As I continue to climb the crumbling age ladder, I am forced to be thankful of the time when I grew up.
Let me explain.
I guess you’d consider me a child of the 1980s, and since a mix of Guns N Roses, Prince and Bon Jovi is blaring out of my MP3 player as I write this, I guess those considering are correct.
I see the various activities available for today’s youth, and frankly, it seems to be pretty boring. And much of it appears to be indoors.
That would have driven me crazy as a kid.
My mother was adamant — ADAMANT — about me and my sisters getting outside to play. Now, whether it was to get us out from under her feet or not, I’m not sure.
(Although I would say with the three of us, more often than not it was to get us out of her hair.)
But when we were sent out, we weren’t worried about dirty sex fiends lurking around every bush and corner — we weren’t worried about getting snatched off a street corner and shoved into a stranger’s car — and neither were my parents.
Some of the things I did as a kid would terrify a parent in today’s dangerous society. I remember as an 8-year-old going hiking in the woods where we lived in southwest Virginia, and making it all the way to the top of “Radio Hill,” where one time a DJ in the little radio station there let me and my friend chat on-air. (At least, we thought we were on the air.)

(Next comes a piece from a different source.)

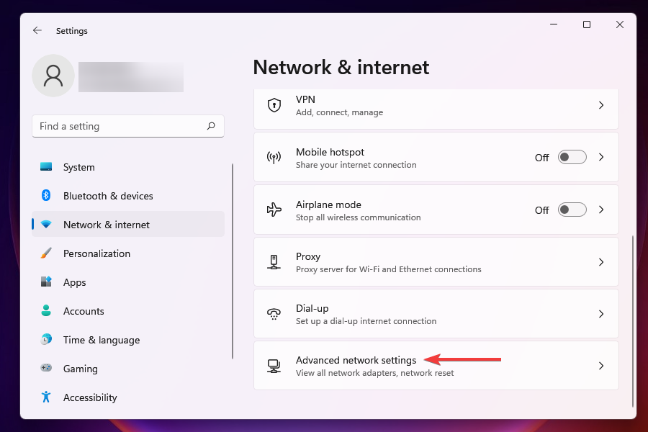Screen dimensions: 648x432
Task: Expand the Mobile hotspot chevron
Action: 601,158
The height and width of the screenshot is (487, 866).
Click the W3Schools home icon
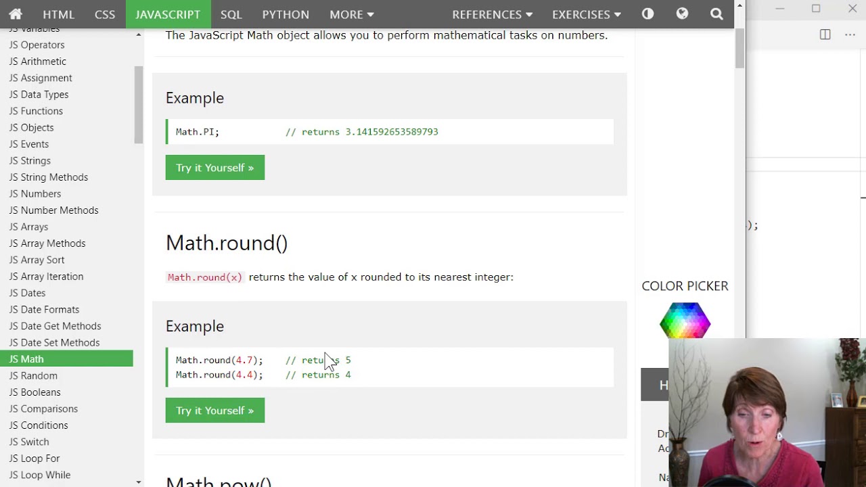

I remember many times taking a fishing pole and climbing over the neighbor’s fence — they had a huge piece of agricultural property. About a half-mile or so back there were a couple of fish ponds I’d drop a line in — and more often than not I’d go by myself.
I would spend hours playing in this little creek fairly close to the house, building dams and drowning my Matchbox victims — all alone, without much supervision.
I walked hundreds of miles through those woods, both alone and with my friends. Sometimes I was allowed to take snacks with me, especially when we planned to go “deep” into the woods.
But never once did I get approached or bothered by a “stranger” or a “pervert.”
When I was a little older, it was nothing for my mother to send me to the store on my bike — which was a couple miles one way. Never did she worry about me getting snatched from the street or something worse — although any time I left the house, my mother was forced to push her automatic worry button. That’s because more than one time I would leave the house intact — but return either broken, bloody or both.
I was able to do a great many things on my own, or with other neighborhood kids. I remember one time — it was, coincidentally, the same time I learned about running through a field of corn — an entire day of ducking and running from a couple older kids whom I’d made angry. Besides getting sliced to pieces on the corn, I also learned a lesson about electric fences. I dove headfirst under an electric fence and my back caught on the bottom wire — jerking and contorting my body until I could lay flat on the ground.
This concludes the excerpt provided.